[Dataset entries]

>>>

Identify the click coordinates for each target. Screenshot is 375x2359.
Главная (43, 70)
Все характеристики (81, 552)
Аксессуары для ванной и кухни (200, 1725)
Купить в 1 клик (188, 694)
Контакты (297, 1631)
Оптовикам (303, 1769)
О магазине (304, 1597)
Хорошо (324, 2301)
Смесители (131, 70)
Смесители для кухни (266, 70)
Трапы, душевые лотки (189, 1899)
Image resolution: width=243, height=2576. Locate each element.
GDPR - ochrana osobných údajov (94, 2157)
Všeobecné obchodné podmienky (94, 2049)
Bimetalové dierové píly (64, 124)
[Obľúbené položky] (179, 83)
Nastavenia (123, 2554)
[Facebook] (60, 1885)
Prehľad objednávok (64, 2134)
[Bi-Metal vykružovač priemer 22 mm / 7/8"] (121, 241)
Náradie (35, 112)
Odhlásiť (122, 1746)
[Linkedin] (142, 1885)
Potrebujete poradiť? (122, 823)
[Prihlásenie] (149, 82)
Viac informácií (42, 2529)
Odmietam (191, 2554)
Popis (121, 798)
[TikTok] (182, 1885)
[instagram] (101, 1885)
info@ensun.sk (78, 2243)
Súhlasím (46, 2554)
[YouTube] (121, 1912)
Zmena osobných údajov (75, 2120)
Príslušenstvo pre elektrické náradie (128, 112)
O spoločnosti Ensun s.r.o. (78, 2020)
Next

<<<

- **What to do**:
Where a line of the records has the string "each", return that line.

- **Answer section**:
Identify the click coordinates for each target. Screenshot is 375x2359.
Image resolution: width=243, height=2576. Locate each element.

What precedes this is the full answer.